While I was letting the dogs in the house, I was watching them and making sure my kitty didn't run out. When I looked back up about 15 seconds later, there was a man standing in a black hoody staring at me about 15 feet away. I shouted for my boyfriend and ran inside. TERRIFYING!!
The man said nothing and just went to the back fence, jumped it and stood there staring at my house. The police came about 5 minutes later and brought him in the street for questioning. The police told me they could not arrest him but that he seemed emotionally disturbed and would take him to some shelter this evening. (I found out today that they just let him walk away down the street---WTF???? I am already dealing with this)
So here is the question. I live near a downtown city in a very nice and safe (usually) neighborhood. I chose to live here because it is generally a safe neighborhood and I know about my personal safety issues. For example, when I walk down my well lit street at night, I am constantly scanning my environment and usually walk in the middle of the street to avoid the jumping-out-of-the-bushes-rapist who may be lurking there. I also carry mace. Can't be too safe right? I am okay with this level of caution. Some might think it's a bit much but it is not debilitating and I sleep well at night.
Now that this has happened, I am afraid of going to a place that I can't relax at all in my home. I have a great front porch that I love to sit on in the evenings, and I would hate to lose that to fear. I also have to let my dogs out at night and I would hate to be really paranoid every time I do so.

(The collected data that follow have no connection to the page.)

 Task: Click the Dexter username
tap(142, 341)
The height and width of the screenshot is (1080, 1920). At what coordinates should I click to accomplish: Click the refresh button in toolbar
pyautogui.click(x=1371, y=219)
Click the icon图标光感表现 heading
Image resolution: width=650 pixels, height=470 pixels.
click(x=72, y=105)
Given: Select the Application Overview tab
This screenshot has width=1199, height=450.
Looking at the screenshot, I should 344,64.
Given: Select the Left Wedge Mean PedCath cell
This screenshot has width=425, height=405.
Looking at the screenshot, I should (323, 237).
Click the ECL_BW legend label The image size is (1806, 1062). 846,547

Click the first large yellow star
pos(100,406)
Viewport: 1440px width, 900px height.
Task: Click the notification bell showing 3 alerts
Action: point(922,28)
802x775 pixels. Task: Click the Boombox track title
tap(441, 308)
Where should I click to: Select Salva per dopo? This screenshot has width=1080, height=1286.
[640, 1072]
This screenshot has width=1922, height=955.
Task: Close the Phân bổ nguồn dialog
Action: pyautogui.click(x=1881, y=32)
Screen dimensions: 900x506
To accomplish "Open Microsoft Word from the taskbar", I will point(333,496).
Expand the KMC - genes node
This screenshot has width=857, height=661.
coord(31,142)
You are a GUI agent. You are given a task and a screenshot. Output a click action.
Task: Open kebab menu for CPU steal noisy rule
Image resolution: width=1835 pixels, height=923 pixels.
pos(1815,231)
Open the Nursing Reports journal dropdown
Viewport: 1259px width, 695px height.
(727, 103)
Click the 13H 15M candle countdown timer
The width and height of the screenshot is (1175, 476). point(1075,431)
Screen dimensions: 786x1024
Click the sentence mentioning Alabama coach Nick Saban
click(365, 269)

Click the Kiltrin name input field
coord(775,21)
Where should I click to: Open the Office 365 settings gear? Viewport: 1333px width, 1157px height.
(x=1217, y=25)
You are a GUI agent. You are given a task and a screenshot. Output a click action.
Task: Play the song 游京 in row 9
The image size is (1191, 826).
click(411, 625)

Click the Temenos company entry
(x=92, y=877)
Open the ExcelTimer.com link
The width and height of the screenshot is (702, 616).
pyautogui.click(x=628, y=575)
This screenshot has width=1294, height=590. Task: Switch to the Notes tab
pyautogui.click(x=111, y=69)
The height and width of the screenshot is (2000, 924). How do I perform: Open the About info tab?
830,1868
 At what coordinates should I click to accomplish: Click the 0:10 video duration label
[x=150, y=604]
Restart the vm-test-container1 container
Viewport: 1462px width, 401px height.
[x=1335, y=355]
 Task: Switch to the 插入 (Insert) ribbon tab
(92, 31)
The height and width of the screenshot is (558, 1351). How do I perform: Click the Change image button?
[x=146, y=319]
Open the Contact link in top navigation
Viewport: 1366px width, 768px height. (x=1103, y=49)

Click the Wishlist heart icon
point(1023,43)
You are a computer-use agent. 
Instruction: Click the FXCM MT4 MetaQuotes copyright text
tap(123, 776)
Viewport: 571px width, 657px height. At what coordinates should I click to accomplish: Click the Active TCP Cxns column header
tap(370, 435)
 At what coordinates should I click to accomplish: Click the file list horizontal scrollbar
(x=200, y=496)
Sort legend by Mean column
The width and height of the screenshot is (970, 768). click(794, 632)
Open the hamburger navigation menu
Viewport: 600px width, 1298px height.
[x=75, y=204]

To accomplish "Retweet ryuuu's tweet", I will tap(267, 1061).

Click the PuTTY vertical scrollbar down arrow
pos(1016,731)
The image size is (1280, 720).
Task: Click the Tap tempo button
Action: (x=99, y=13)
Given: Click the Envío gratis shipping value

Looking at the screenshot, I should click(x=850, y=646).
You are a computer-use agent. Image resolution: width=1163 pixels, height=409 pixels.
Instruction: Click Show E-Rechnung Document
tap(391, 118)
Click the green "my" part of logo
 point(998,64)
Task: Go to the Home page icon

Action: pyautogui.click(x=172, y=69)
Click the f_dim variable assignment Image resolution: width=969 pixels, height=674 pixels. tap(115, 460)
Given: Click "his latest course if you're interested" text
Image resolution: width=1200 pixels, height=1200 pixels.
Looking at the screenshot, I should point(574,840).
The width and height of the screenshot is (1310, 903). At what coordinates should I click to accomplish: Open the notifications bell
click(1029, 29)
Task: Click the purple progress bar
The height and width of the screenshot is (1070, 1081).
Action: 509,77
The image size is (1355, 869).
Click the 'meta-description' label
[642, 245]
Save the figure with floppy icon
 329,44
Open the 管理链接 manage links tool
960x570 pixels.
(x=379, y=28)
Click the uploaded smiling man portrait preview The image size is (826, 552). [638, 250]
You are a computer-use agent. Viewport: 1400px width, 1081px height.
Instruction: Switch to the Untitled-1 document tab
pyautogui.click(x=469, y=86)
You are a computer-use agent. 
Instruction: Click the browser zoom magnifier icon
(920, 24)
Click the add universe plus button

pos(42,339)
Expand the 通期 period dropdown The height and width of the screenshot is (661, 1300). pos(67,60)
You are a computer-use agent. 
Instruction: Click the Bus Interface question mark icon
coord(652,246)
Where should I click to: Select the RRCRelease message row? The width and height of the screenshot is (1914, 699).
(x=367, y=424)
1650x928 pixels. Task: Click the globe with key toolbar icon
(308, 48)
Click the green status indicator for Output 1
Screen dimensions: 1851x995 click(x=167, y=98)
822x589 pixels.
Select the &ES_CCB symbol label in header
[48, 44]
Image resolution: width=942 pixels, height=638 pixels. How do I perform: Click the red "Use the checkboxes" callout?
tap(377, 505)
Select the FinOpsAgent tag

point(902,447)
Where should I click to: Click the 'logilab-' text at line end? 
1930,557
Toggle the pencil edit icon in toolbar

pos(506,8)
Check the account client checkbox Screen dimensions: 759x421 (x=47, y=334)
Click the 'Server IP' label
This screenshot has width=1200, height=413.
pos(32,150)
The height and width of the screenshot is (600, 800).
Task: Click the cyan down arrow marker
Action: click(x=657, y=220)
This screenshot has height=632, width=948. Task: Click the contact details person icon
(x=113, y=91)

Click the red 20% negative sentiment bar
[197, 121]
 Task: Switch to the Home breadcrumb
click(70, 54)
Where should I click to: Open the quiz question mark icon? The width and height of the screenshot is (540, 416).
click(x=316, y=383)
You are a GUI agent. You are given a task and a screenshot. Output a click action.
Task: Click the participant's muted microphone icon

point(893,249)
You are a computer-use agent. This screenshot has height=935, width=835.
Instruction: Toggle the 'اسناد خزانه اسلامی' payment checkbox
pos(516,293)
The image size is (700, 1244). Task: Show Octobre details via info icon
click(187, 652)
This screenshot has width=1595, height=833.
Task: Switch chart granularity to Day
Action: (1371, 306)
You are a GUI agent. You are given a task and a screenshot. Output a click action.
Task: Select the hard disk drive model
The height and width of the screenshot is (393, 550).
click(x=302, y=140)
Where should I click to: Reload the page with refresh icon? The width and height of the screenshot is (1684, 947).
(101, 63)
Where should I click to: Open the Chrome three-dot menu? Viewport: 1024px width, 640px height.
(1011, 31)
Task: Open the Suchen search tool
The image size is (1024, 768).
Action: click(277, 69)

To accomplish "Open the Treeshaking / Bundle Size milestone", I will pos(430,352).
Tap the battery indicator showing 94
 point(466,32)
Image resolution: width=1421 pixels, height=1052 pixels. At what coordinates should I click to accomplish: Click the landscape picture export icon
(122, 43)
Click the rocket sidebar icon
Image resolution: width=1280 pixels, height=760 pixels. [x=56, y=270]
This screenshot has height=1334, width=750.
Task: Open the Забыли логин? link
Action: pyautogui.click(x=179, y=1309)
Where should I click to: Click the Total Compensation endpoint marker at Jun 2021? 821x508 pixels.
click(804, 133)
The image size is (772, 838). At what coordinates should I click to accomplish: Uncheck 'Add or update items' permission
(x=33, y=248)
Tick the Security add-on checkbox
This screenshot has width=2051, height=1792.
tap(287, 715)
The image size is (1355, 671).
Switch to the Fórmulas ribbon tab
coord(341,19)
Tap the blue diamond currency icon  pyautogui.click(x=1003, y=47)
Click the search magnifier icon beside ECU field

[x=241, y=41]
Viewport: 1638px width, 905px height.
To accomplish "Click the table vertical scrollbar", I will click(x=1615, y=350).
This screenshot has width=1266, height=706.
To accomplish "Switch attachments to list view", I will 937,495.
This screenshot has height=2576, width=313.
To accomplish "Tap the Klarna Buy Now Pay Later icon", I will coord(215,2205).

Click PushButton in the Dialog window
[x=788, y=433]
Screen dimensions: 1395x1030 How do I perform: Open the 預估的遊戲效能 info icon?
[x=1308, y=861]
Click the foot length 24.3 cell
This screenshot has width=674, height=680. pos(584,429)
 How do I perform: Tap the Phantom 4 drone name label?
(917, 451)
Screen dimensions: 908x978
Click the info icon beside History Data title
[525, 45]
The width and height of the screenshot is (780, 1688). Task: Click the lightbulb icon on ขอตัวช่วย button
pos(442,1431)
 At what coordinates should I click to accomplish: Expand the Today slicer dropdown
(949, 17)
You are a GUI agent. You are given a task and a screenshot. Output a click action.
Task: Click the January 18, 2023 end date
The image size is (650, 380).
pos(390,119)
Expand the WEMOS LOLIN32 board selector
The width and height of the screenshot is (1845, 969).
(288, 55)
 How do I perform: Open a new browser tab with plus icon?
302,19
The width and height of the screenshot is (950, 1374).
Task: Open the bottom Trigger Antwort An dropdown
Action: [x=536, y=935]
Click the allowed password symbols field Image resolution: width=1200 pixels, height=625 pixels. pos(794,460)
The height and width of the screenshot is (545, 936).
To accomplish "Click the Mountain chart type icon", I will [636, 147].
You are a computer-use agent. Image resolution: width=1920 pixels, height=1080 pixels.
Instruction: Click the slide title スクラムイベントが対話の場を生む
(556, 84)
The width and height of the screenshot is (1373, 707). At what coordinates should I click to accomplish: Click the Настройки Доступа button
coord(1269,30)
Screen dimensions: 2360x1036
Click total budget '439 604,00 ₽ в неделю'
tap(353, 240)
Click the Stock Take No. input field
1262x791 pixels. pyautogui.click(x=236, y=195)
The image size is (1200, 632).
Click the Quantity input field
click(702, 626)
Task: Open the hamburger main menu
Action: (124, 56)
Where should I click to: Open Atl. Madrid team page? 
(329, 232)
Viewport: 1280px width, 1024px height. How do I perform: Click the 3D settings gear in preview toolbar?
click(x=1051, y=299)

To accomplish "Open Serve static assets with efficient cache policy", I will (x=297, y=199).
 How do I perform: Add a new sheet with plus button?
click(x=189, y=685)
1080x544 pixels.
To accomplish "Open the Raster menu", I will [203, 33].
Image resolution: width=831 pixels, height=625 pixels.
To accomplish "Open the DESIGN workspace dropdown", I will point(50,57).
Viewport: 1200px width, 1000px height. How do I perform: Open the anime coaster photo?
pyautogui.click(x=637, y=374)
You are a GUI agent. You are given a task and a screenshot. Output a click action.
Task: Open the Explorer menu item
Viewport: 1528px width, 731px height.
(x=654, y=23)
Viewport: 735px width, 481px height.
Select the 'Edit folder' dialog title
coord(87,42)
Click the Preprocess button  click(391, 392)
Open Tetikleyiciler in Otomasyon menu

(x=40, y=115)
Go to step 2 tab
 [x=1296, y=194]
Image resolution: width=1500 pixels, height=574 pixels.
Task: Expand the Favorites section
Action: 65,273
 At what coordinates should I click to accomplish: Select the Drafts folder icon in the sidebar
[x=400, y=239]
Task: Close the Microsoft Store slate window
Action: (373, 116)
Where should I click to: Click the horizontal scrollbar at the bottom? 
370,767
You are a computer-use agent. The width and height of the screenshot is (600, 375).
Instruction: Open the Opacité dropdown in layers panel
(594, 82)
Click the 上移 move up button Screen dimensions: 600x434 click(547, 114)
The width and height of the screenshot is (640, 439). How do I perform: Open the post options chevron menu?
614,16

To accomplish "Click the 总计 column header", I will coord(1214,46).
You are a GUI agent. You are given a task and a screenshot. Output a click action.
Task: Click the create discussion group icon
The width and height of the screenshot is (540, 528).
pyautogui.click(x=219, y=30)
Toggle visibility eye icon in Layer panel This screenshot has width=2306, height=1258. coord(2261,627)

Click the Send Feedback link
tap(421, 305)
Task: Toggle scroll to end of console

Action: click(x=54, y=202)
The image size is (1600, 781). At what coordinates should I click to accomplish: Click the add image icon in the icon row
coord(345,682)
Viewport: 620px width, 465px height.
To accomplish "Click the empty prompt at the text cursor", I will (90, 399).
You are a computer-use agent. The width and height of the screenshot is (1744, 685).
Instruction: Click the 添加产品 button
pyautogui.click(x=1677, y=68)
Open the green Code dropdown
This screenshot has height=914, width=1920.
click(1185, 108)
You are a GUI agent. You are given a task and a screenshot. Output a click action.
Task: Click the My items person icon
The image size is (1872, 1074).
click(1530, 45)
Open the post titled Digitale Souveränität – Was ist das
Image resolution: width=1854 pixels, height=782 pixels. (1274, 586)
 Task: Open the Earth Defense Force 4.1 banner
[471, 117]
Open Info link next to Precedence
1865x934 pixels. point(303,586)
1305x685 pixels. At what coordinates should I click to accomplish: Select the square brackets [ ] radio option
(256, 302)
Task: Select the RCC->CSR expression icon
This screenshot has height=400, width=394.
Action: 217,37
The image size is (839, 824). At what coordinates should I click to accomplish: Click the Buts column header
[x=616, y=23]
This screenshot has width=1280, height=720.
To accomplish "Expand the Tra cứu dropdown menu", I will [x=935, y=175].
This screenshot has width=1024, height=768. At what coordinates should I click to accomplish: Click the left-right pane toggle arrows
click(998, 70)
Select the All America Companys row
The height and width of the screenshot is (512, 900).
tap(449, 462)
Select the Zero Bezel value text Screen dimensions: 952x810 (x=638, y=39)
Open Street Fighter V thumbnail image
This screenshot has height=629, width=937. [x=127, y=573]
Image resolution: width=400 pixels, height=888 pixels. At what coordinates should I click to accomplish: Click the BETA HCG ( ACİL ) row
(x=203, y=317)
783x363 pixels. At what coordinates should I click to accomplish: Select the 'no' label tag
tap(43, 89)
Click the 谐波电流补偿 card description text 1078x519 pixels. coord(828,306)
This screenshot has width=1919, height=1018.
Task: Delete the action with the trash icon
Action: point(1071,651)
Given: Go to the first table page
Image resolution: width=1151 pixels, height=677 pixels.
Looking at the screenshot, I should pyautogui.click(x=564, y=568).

I am a single woman, I have my dogs (who I will be MUCH more prone to take seriously when they bark "that way" since one of them has been doing it for about a week now) and I leave a floodlight on all night in the back yard. I do not own a gun (never shot one), I live alone, and have great neighbors.
Does anyone have any thoughts as to how to keep what is probably an isolated incident from devolving into crazy paranoia? Any security measures that aren't too extreme that might help? Help me keep my caution at a healthy level!
posted by murrey to human relations (31 comments total)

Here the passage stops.